De niño, Edmundo se siente atraído por la música y por la guitarra en particular, y en su casa, a todas horas, se podía escuchar a sus padres cantar y tocar estilos, valses y zambas; fue su tío Alberto quien le enseñó sus primeras notas en la encordada. Ya siendo alumno en la primaria del Colegio Molinari (Núñez y Roque Pérez), Rivero "debuta" cantando versos del Martín Fierro en uno de los actos patrios. En la adolescencia, comienza a sentirse intrigado por el lunfardo, un lenguaje prohibido que su tío Alberto le fue enseñando de a poco, y finalmente fue en un aguantadero de Saavedra donde aprendió de primera mano el lunfardo más encriptado, a manos de un grupo de delincuentes que allí moraban.

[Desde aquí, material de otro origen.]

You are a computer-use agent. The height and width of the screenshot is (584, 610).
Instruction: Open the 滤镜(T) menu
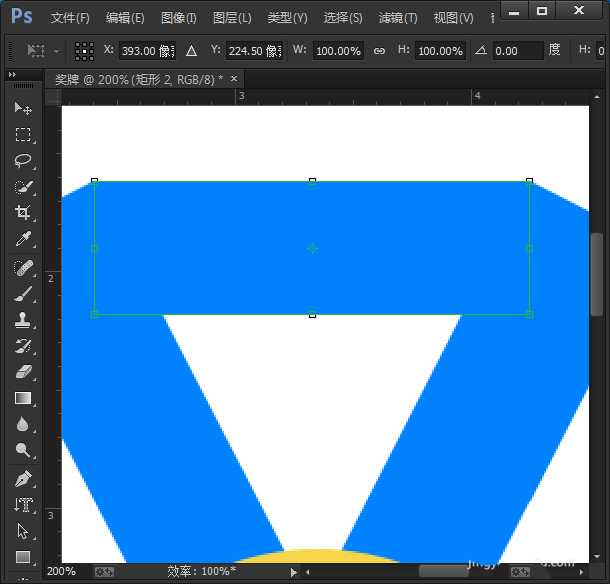[398, 18]
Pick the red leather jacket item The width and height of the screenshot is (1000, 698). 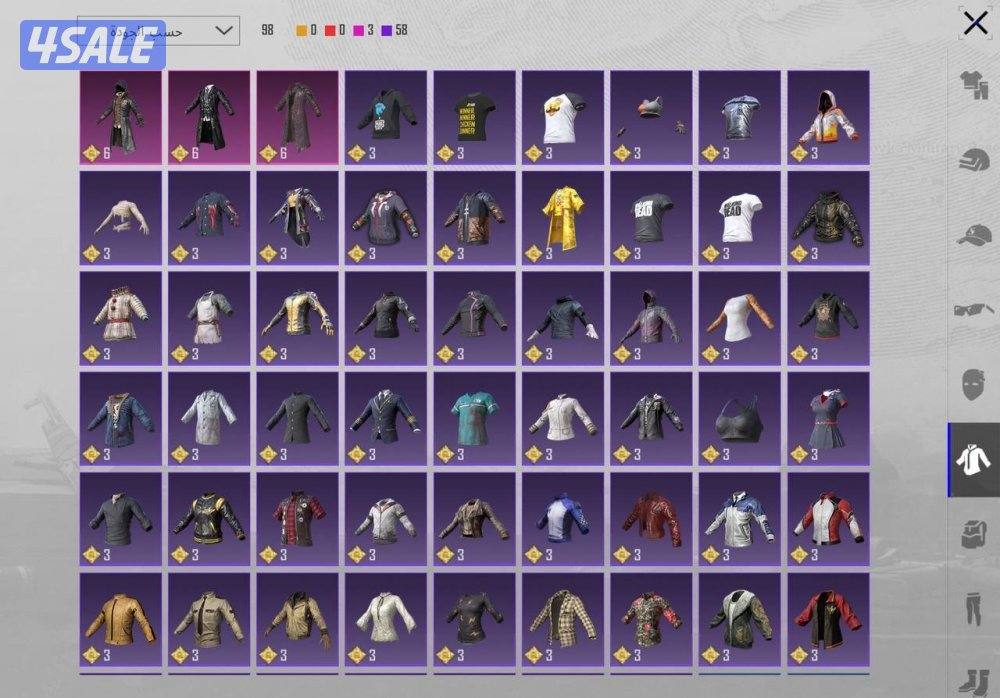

Alrededor de los 18 años, Rivero ya era un guitarrista conocido en el barrio y frecuentaba distintos bodegones y bares; uno de ellos era "El Cajón", ubicado a metros del puente Saavedra, un antiguo boliche donde llegaban malandras, payadores y carreros.
Luego de esta etapa de aprendizaje informal, comenzaría sus estudios de canto y guitarra clásica en el conservatorio nacional de música y comenzaría a acompañar a cantores de la zona y, más tarde, de más renombre, como Nelly Omar.

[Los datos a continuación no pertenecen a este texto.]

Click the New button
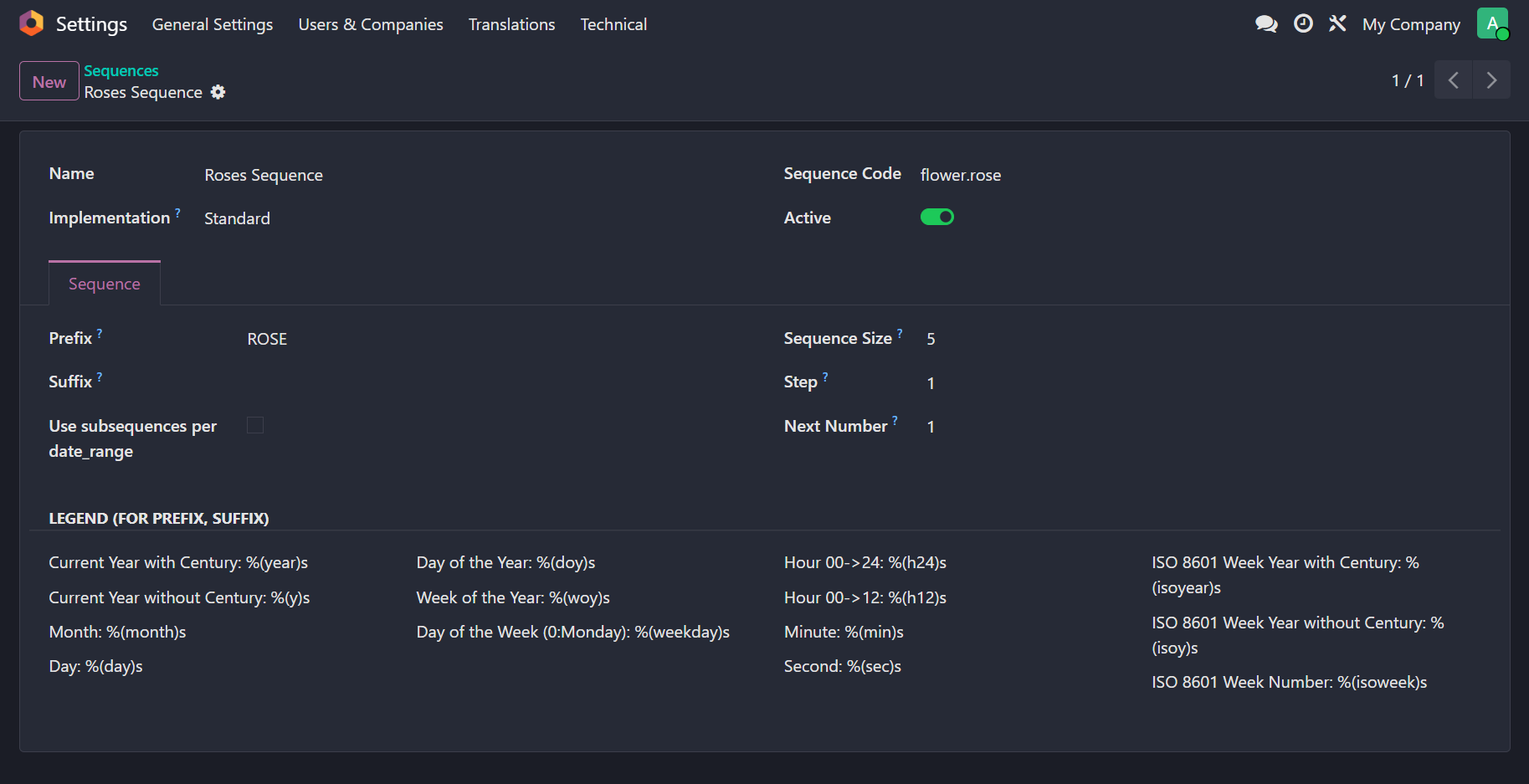The height and width of the screenshot is (784, 1529). 49,81
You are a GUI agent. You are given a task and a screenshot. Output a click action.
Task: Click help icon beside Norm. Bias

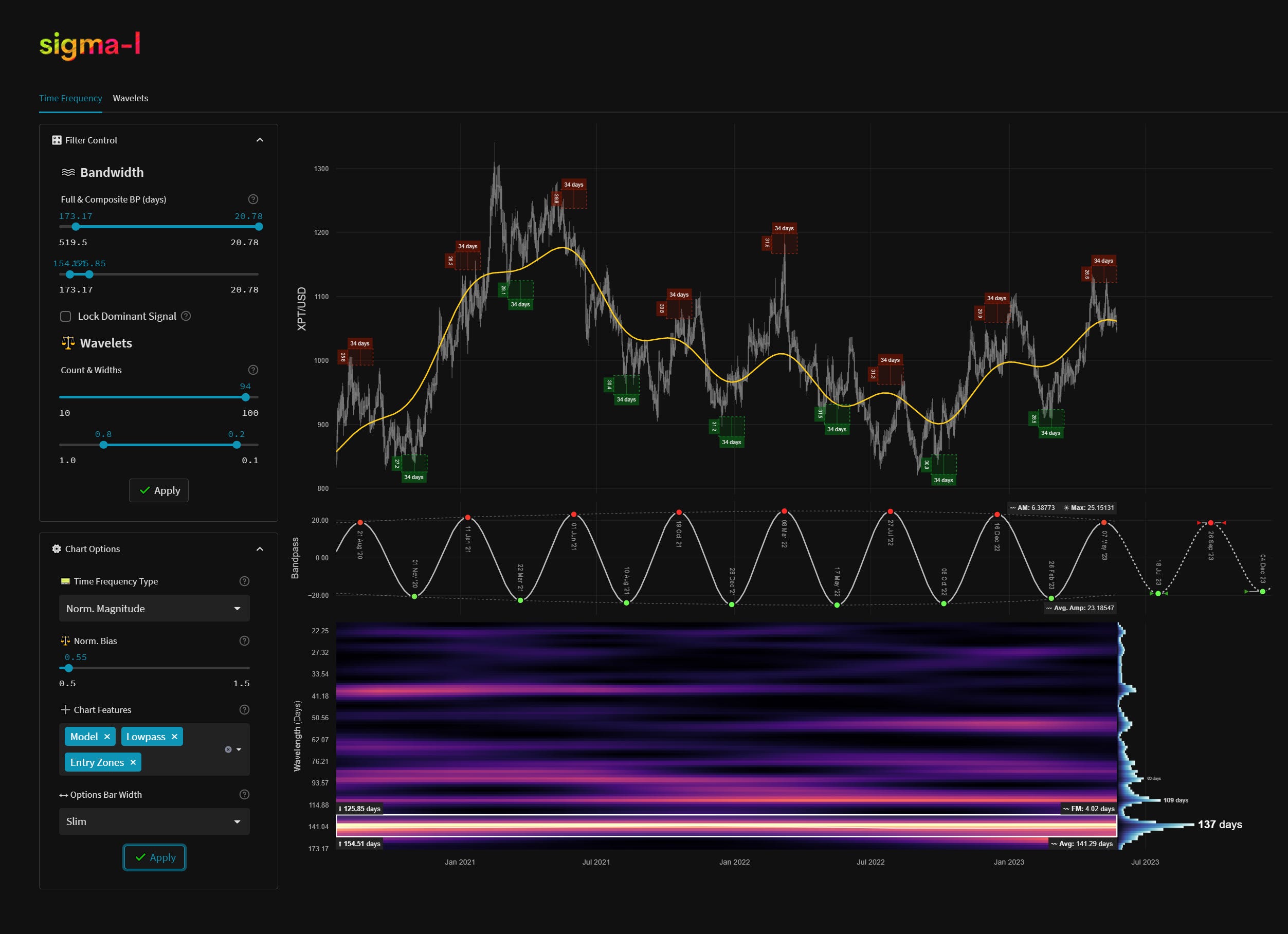point(244,640)
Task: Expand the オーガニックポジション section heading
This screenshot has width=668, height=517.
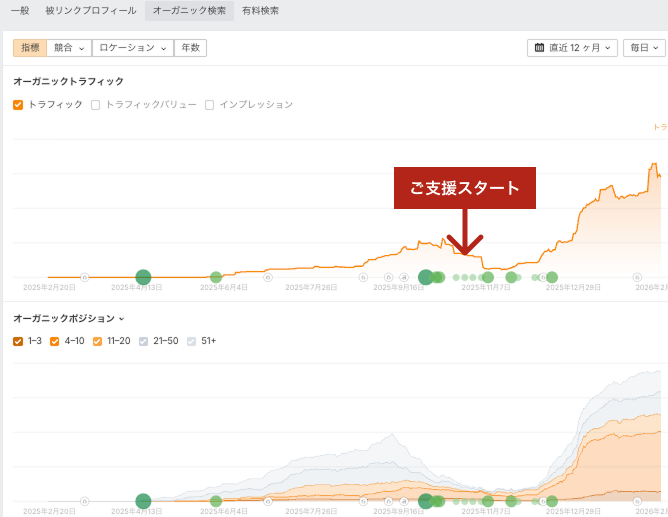Action: [68, 318]
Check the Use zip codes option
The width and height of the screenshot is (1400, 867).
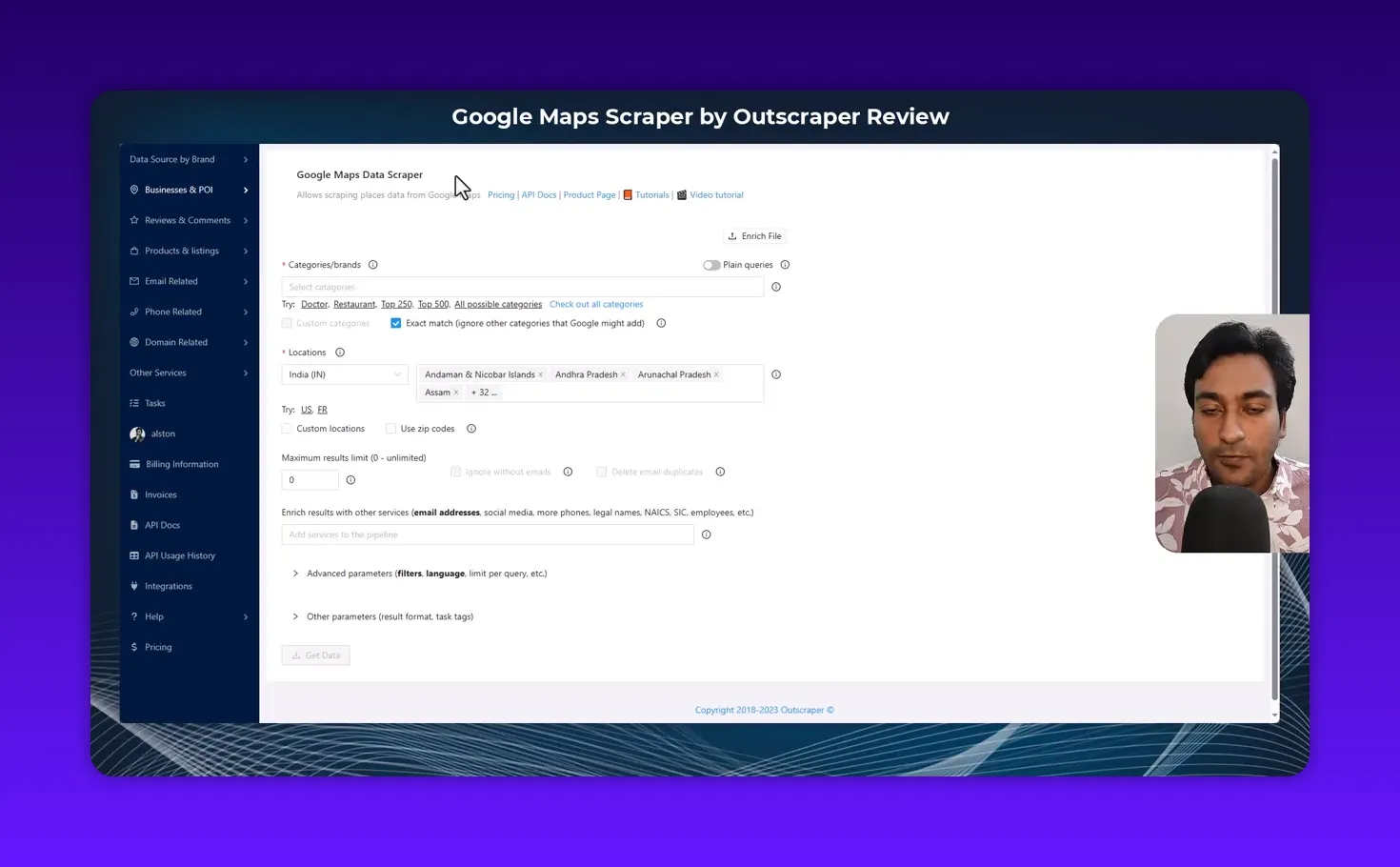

Apoyado y empujado precisamente por el mismo tío Alberto, músico de tango, se dedica a recorrer boliches y escenarios con su infaltable «viola» (guitarra). Acompañó películas mudas en un cine del barrio La Mosca, en Avellaneda, donde exhibían la película Resaca. El protagonista desenfundaba una guitarra y Rivero debía musicalizar la escena.

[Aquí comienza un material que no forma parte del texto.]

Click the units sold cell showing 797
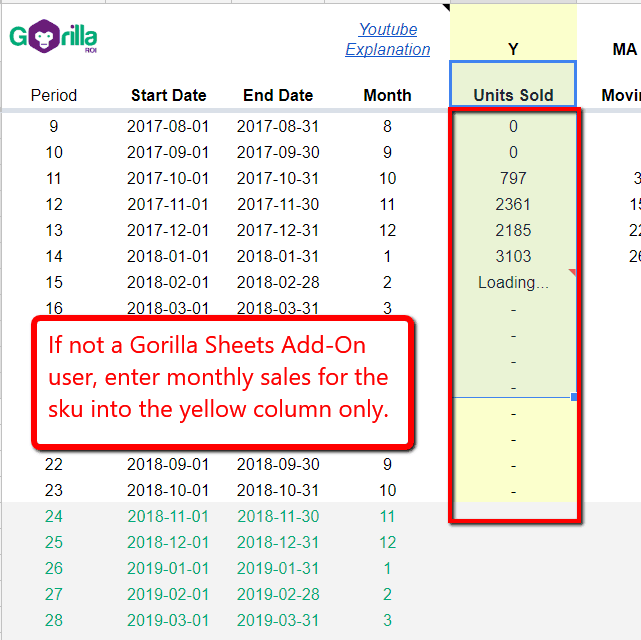The image size is (641, 640). (x=513, y=179)
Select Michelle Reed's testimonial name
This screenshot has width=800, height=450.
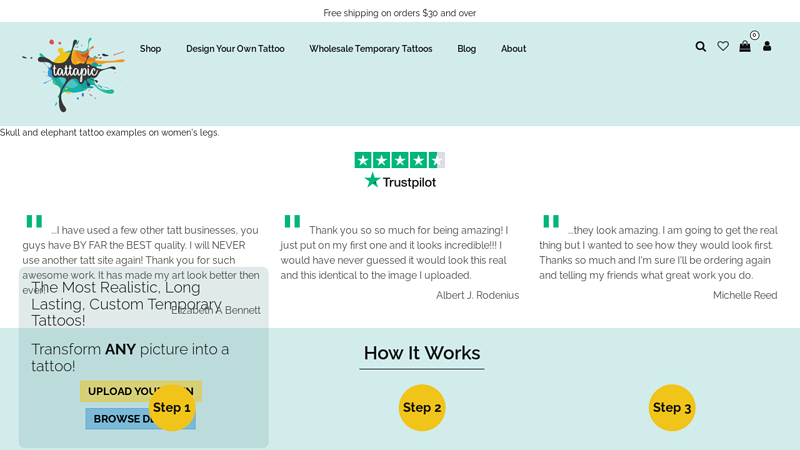744,295
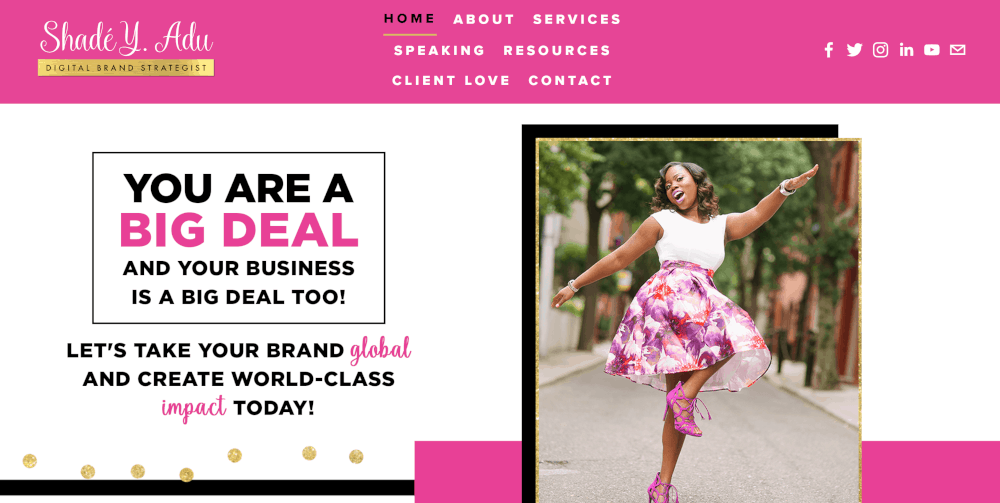Image resolution: width=1000 pixels, height=503 pixels.
Task: Click the email envelope icon
Action: 957,50
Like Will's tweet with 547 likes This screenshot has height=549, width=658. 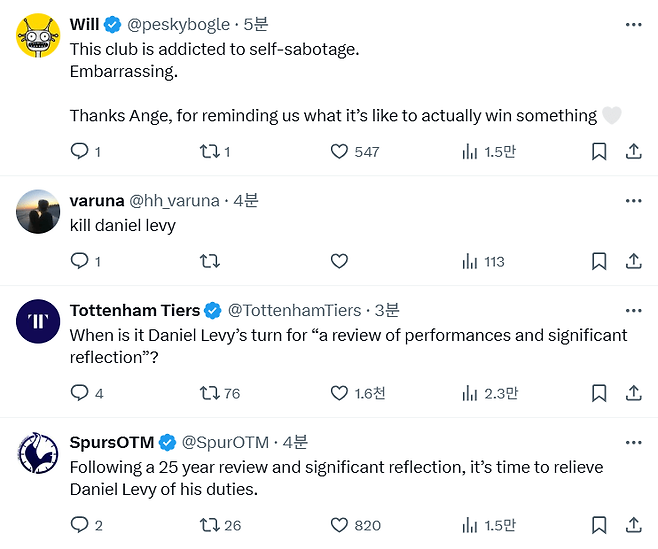[340, 152]
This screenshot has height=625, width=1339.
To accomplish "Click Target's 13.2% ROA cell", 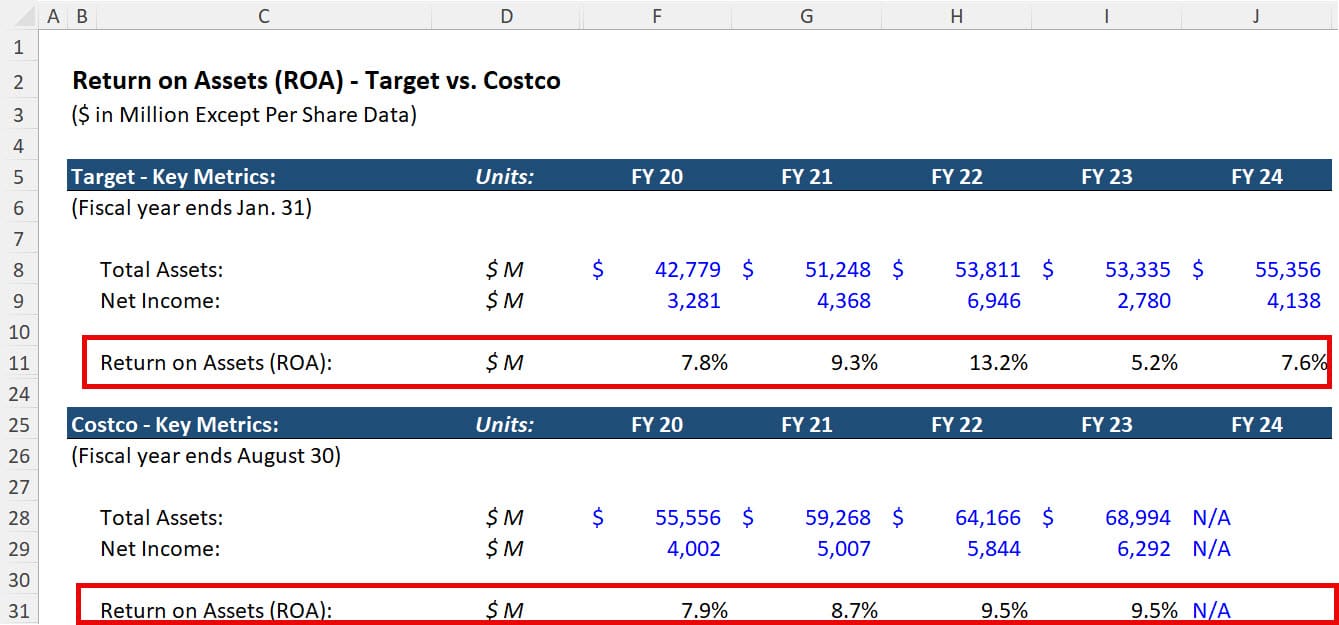I will pos(1000,363).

Un día se animó a cantar también, pero el público reaccionó iracundo, haciendo un terrible estruendo dando patadas en el piso. Al día siguiente, repitió el número y el dueño del cine lo despidió ante el enojo del público, no acostumbrado a escuchar voces en el filme. Sus experiencias radiales incipientes las hizo junto con su hermana Eva en las “broadcastings” de entonces: radio Brusa, radio Buenos Aires... Acompañaban a cantores pero, en ocasiones, cantaban ellos o tocaban música española, clásica, griega o la que fuera.
Acompañaría a infinidad de cantores de todo género, incluso de ópera, y también a Agustín Magaldi, Nelly Omar, Francisco Amor y al dúo Ocampo-Flores.
En una ocasión, el dueño de una emisora ponía en marcha la radio (a veces se cortaba por falta de potencia) y se marchaba a buscar avisos, quedando todo a cargo del locutor y de los artistas. Como por lo general no había avisos, se iba el locutor y dejaban todo a cargo del dúo, hasta por horas. Las cuentas de publicidad eran escasas: una zapatería, un sastre, un mercadito. Cuando por casualidad cobraban, era con el producto de algún canje que el propio dueño de la radio aceptaba. Edmundo contaba con gracia que su primer sueldo artístico fue parte de esos trueques en especie y cobró puntualmente... un pescado. Eso sí, a elegir: pejerrey o merluza.
En una época que se estilaba el “levante” telefónico, entre mate y charla, con su amigo Acha, marcaban un número al azar y, si la que atendía era una voz de mujer joven, le dedicaban una canción con acompañamiento y todo. Al no haber grosería ni maldad, la cosa a veces funcionaba. Cierta vez que hicieron eso la mujer que los había atendido y escuchando toda la pieza, preguntó:
“-Dígame la verdad: lo que pusieron ¿era un disco o es alguien que está ahí?
-No, no fue ningún disco, fue mi amigo Rivero —respondió Acha— y le pasó el teléfono a Rivero.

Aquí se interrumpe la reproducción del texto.